[WORK TO BE COMPLETED]
What you should end up with is an exact copy of the lines from the one holding "The image size is (1024, 560)." through the last line of the entries below, both included, and nothing else; leave every picture out.

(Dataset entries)
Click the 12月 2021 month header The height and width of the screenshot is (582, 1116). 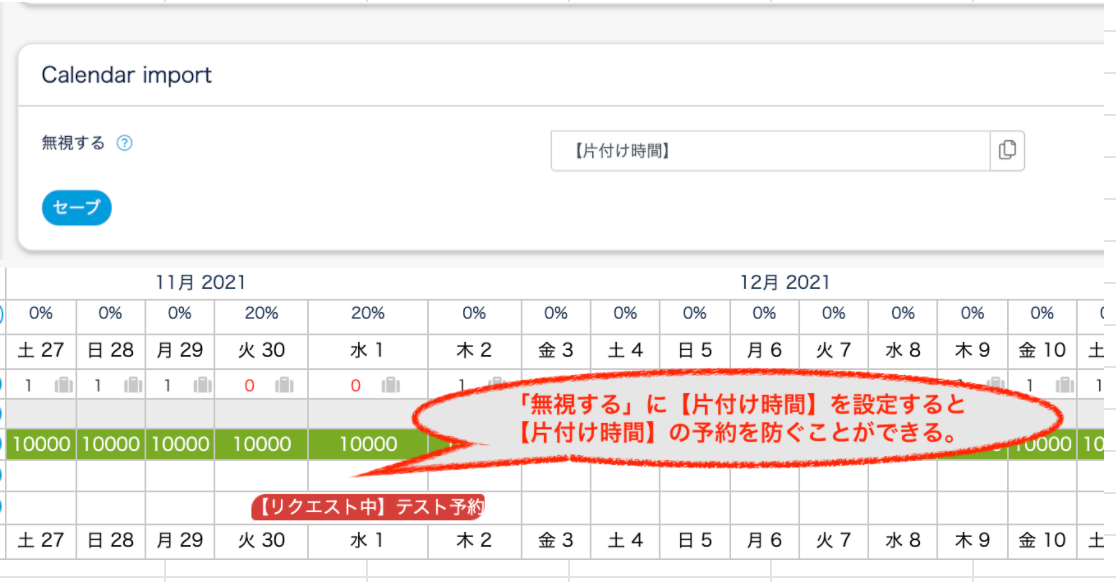click(784, 283)
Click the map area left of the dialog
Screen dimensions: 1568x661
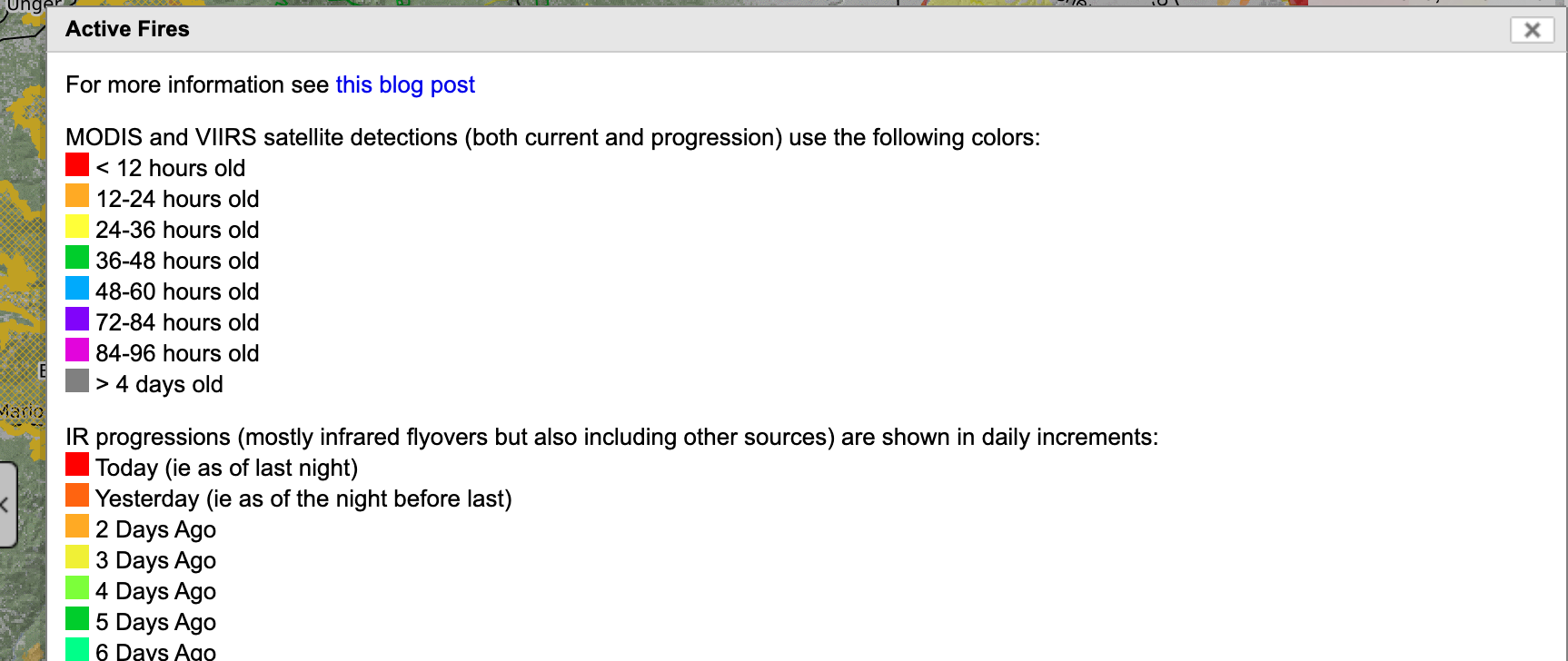23,272
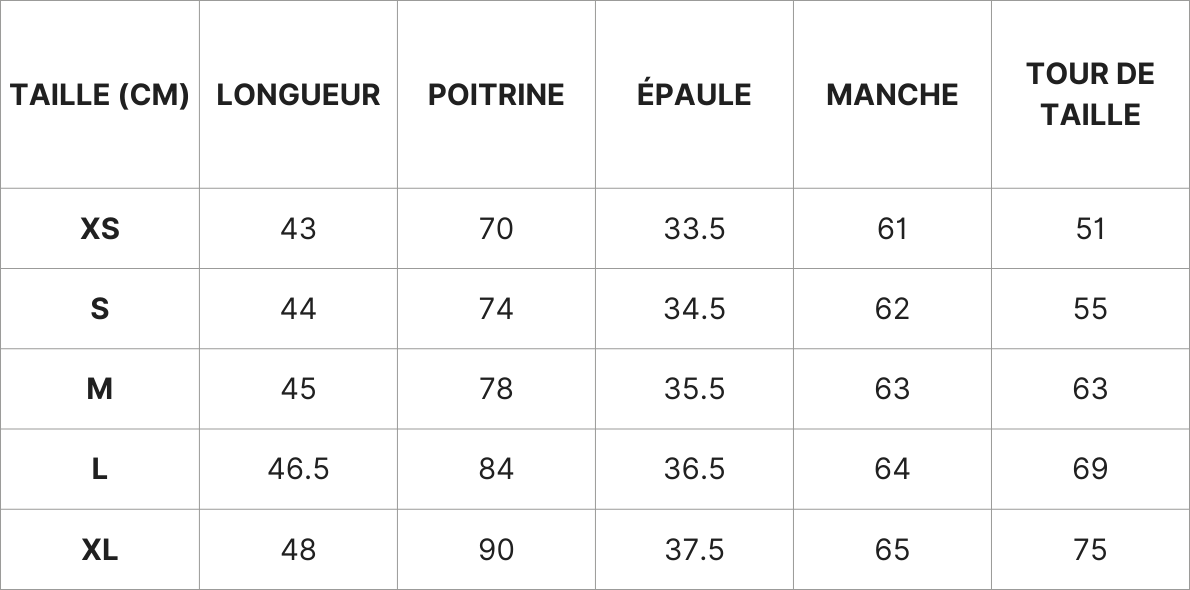The image size is (1190, 590).
Task: Click the 70 poitrine value for XS
Action: tap(496, 229)
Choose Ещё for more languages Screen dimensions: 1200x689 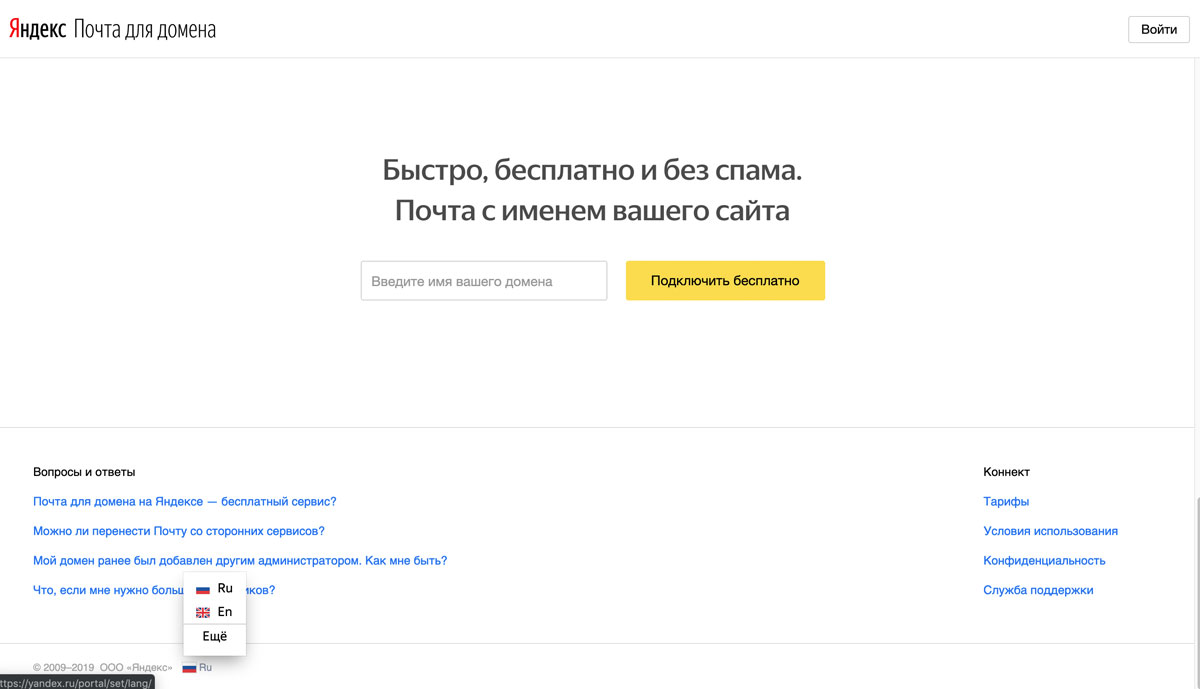[x=215, y=636]
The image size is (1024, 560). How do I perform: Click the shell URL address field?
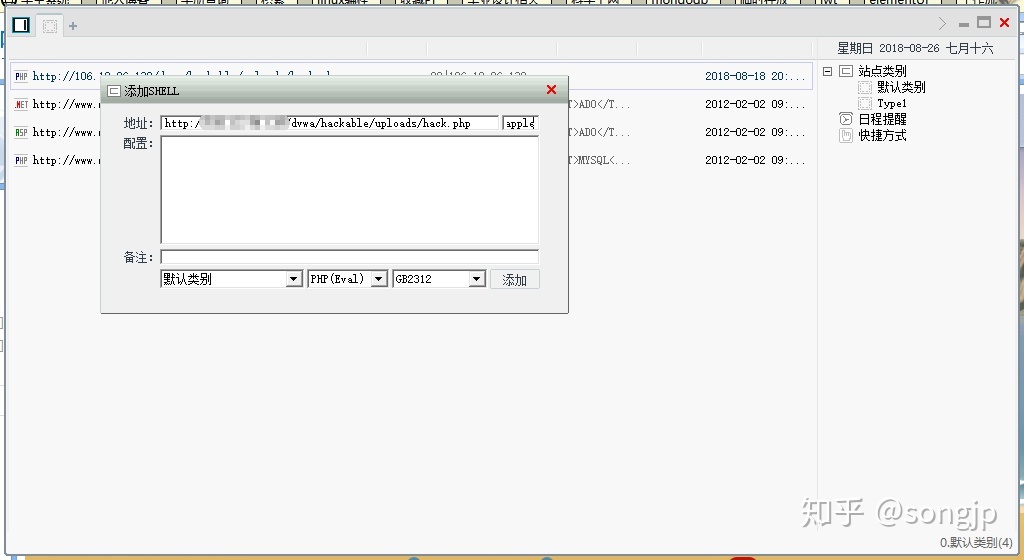coord(329,124)
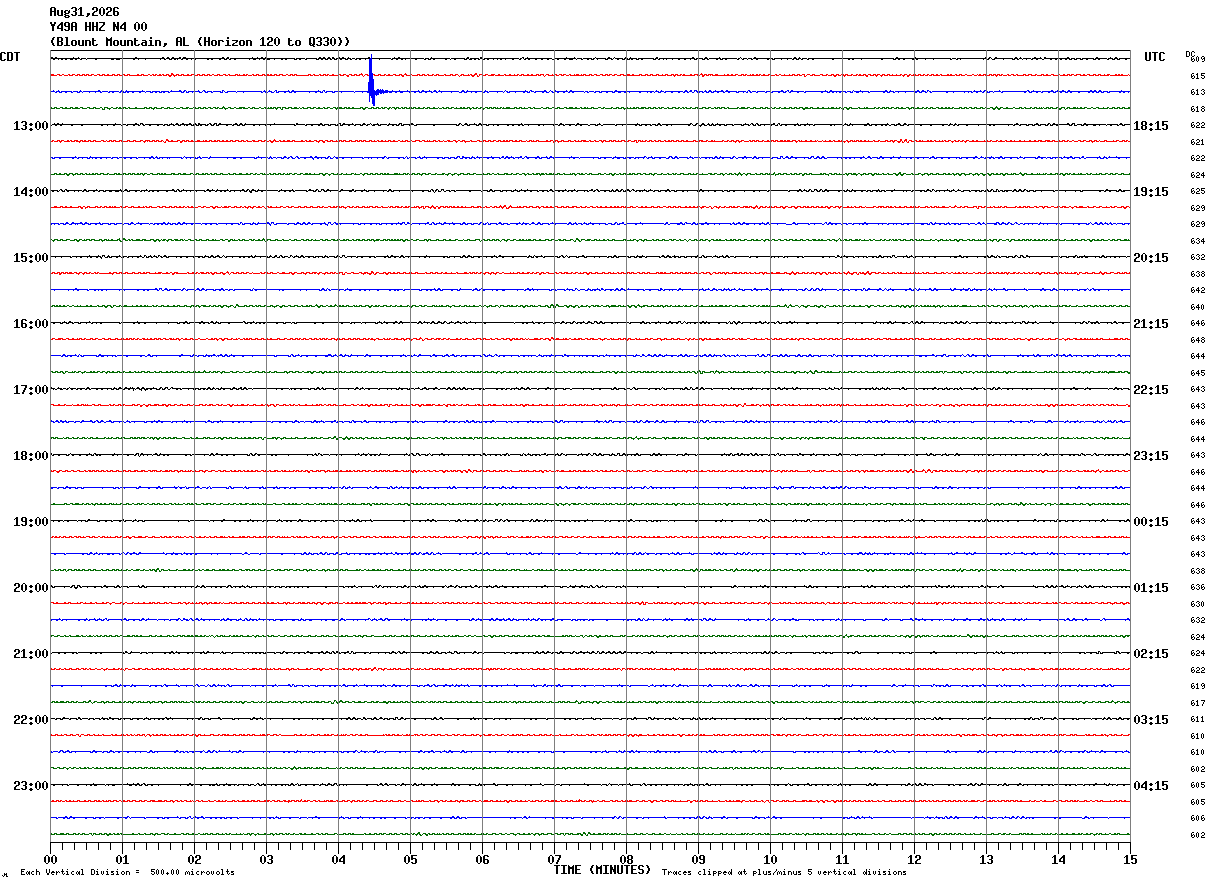Select the Y49A HHZ N4 00 station title
Screen dimensions: 1210x886
[98, 27]
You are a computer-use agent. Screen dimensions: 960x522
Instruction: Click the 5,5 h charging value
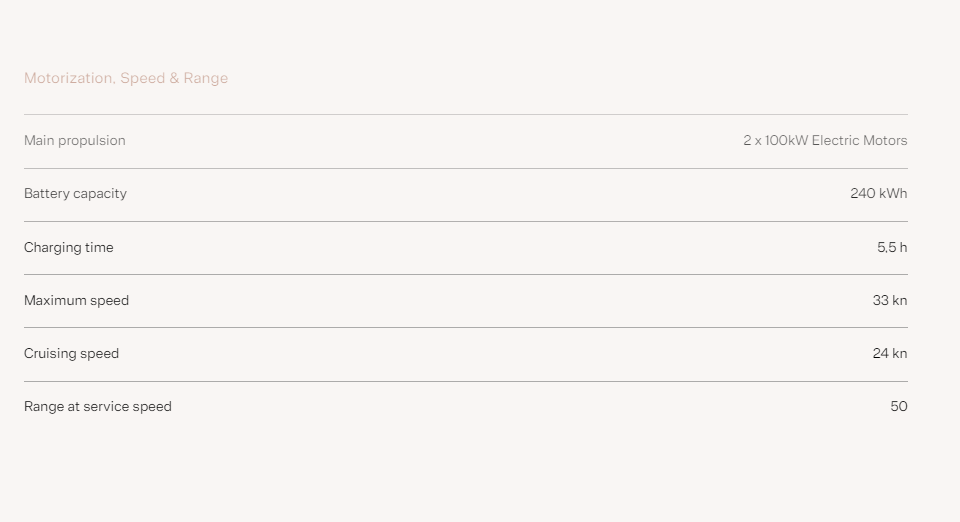tap(892, 247)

[ANSWER FOR THIS EXERCISE]
The image size is (1024, 560). How do I perform: Click the shell URL address field?
coord(329,124)
Select the Y49A HHZ N4 00 station title
Screen dimensions: 1210x886
[98, 27]
You are a computer-use agent. Screen dimensions: 960x522
Instruction: Click the 5,5 h charging value
tap(892, 247)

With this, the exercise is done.